Hamade attributes his success, in part, to Hyundai’s flexibility in allowing him to switch from the finance department to sales operations, giving him his big break. Hamade made a similar move at his previous employer, Ford Motor Co., which allowed him to realize the role he could play on the sales side.
“That part of my career is when I learned the most,” Hamade said of moving to sales operations after starting out in finance. “I learned what it took to sell and service a vehicle. I really understood the relationship between an OEM and a dealer. And I began to really understand what my role was and how I could improve both sides of the relationship.”
In his senior group manager role at Hyundai, Hamade successfully developed and launched a new dealer performance management platform that consolidates many key performance indicators used by field directors and dealers.
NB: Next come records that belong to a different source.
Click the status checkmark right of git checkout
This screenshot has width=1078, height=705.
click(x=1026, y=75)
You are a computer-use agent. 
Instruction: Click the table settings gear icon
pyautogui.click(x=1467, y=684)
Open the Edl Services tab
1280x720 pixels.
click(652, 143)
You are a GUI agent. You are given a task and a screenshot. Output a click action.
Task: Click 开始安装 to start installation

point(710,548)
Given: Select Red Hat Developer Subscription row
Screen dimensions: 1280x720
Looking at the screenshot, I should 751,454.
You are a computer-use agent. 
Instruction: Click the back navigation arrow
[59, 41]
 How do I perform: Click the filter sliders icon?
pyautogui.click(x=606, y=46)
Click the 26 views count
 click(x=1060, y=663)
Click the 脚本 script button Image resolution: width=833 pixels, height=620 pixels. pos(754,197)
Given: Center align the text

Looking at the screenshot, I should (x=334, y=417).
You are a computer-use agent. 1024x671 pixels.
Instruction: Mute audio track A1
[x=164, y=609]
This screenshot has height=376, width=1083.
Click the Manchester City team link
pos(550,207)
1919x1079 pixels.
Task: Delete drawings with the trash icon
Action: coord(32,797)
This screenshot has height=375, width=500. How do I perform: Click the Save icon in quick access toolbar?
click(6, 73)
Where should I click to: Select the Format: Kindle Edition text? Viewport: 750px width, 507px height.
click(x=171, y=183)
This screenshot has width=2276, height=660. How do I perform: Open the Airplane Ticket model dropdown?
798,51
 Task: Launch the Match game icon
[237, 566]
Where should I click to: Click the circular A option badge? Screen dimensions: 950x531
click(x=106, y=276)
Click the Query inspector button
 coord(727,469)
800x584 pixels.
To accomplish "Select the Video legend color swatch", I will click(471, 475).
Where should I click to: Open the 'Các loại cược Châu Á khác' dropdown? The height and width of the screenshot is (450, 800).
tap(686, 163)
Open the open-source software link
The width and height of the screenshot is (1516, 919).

“We launched it earlier this year, and it’s getting a lot of positive feedback from the dealers,” Hamade said. The tool allows dealers to see their entire business in real time. That’s particularly useful now when retailers need to manage tight inventories on a day-to-day basis.
Hamade also took the lead managing the automaker’s dealer performance bonus program, adjusting it during the coronavirus pandemic and the microchip shortage to keep bonus money flowing as conditions changed on the ground.
“It was extremely difficult,” Hamade said. “A lot of OEMs went to flat bonus payouts or put a pause on the program. We kept at it with the message to the dealers that we are being flexible.”
Since joining Hyundai in 2017, Hamade has repeatedly made the final, or “Shark Tank” round, of the automaker’s innovation contest.
He was chosen in 2017 for a remote vehicle-diagnostics concept, and in 2018 for a service application concept. For 2020, his concept of incorporating electric vehicle charging, solar panels and battery storage into a unified home-energy product is being developed, but Hamade can’t yet go into the still-secret details.
“With our current idea in 2020, we are actually in implementation mode,” he said. “Hopefully, it will launch by the fourth quarter of this year.”